When we are treated unjustly by another, then perhaps it is that other person who has moved us around as if we were toy soldiers. It is at this time that resentment can take hold of us and if we are not able now to competitively move our injurer around like a toy soldier, we dig the trench of resentment and stay there for the battle.
If the other does not apologize, we do not want to budge from our pride-trench. The central problem of waiting for the other to admit defeat is this: Too often those who hurt us do not apologize.
What we need is an antidote to pride, something that will extend a warm hand and help us out of the trench. The antidote is the virtue of humility, a virtue that the philosopher Nietzsche looked on with distain, calling it a “monkish virtue.” It is apparent that Nietzsche’s philosophy valued power and so he wanted nothing to do with humility.

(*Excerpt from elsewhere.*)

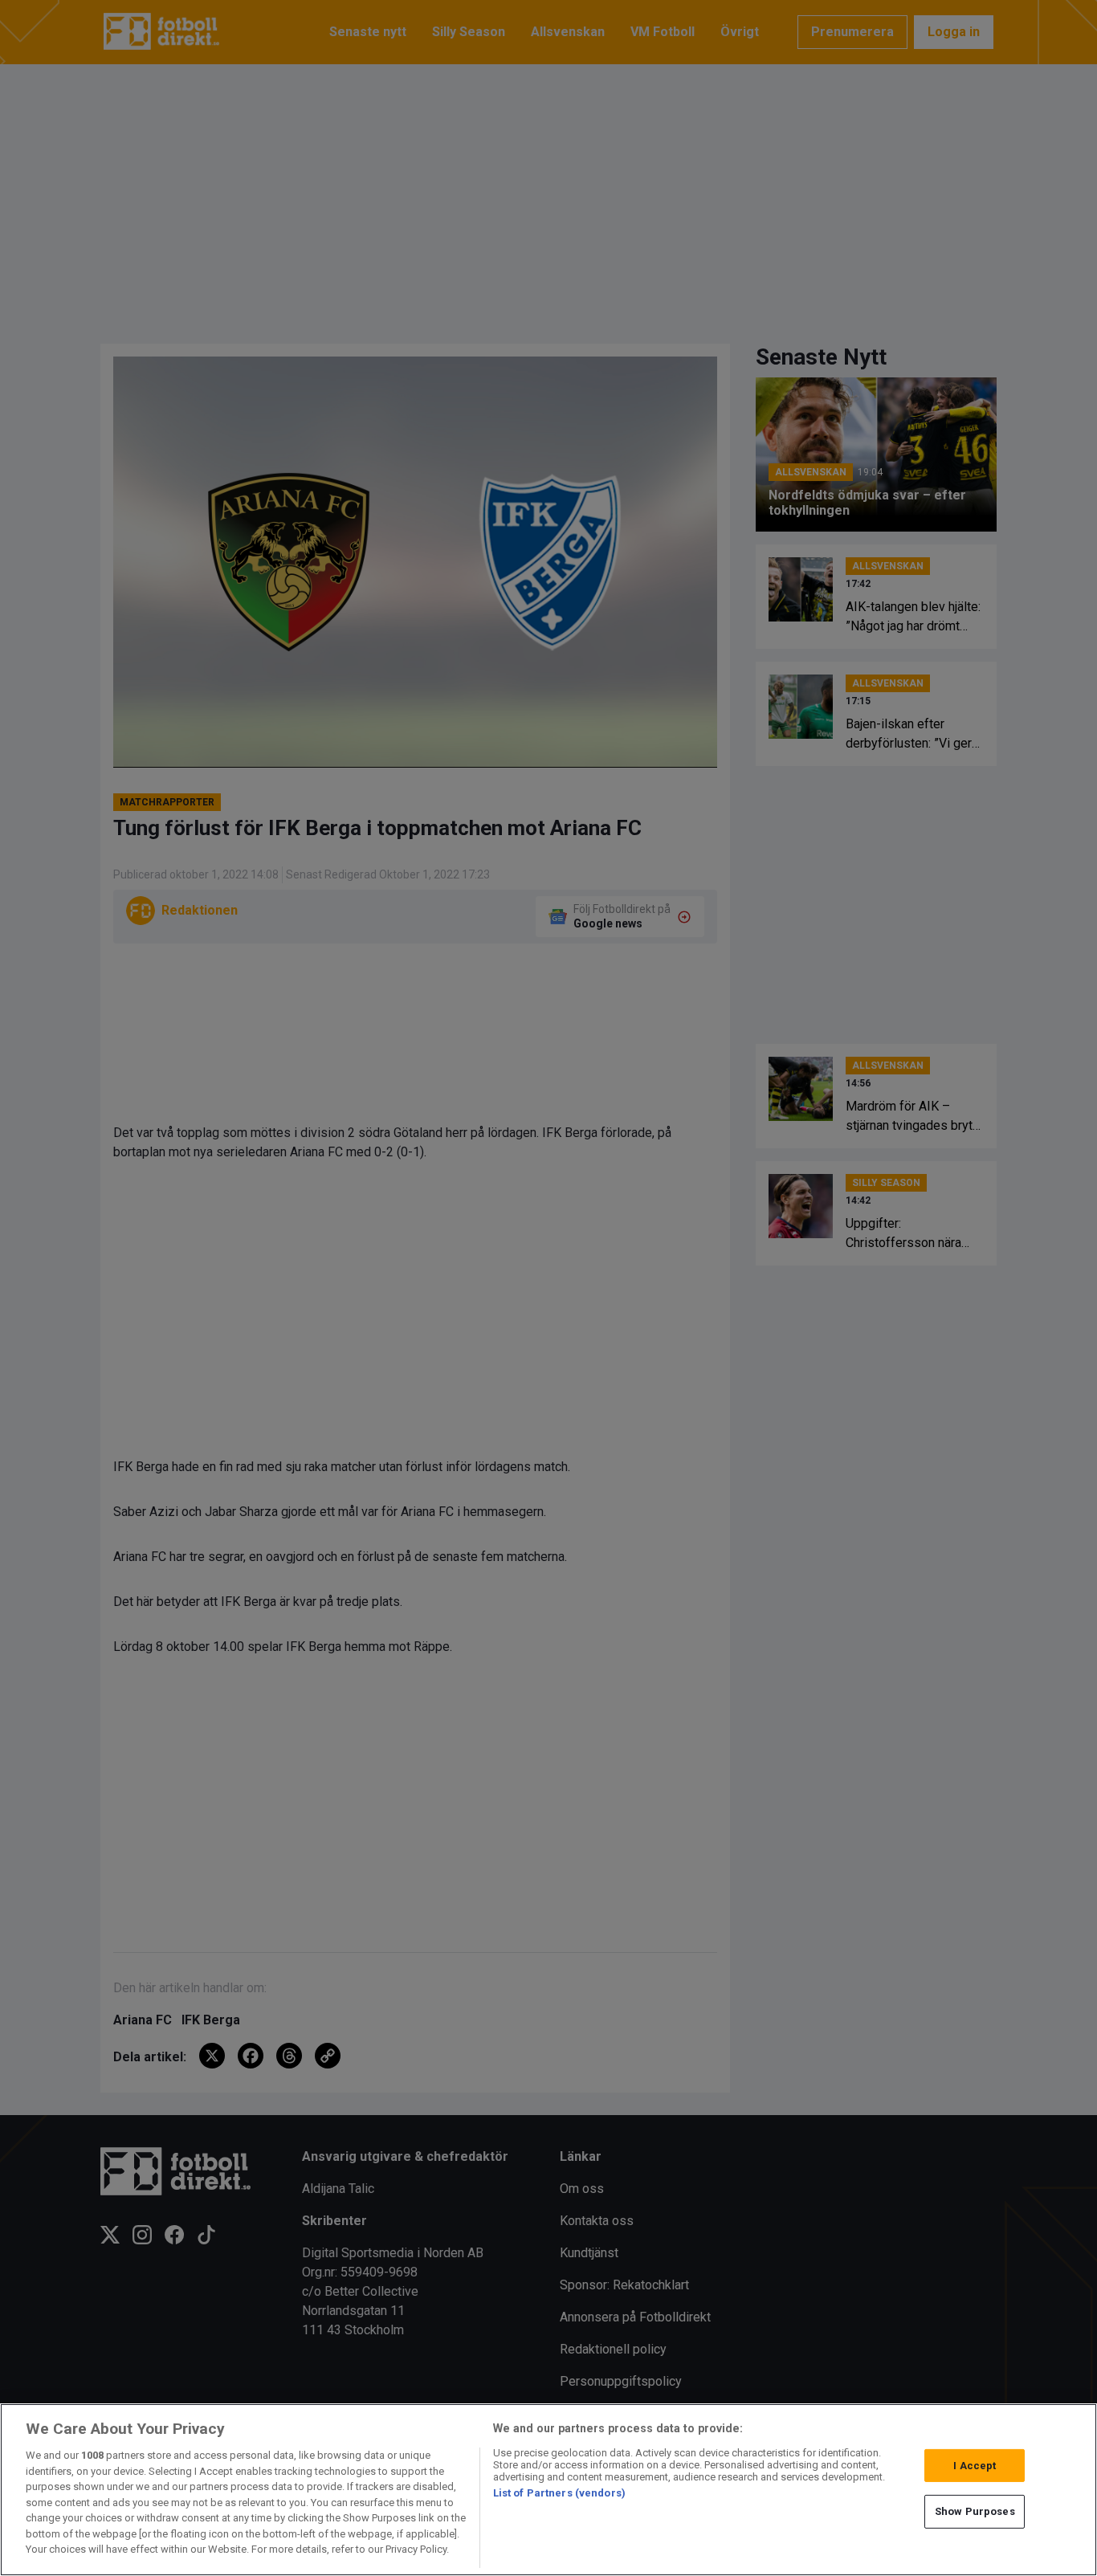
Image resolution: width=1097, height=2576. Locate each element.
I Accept (974, 2466)
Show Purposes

The major problem with detesting humility is that sometimes the other’s power over us remains, despite our best efforts. If all we have left is our pride-trench, then the other’s power could defeat us in an emotional sense as we develop unhealthy anger and even anxiety and depression.
To combat the barrier of pride, we need to value and practice humility, that sense that we need not always get our way and that power is an impostor not worthy of following. With humility, we do not meet power with power. Yes, we meet power with a call for justice, but this is very different from pride, which calls for its pound of flesh from the other. Once we have developed the virtue of humility, which gets us out of our pride-trench, we are free to begin forgiving, which can actually eliminate the resentment so that it no longer has power over us.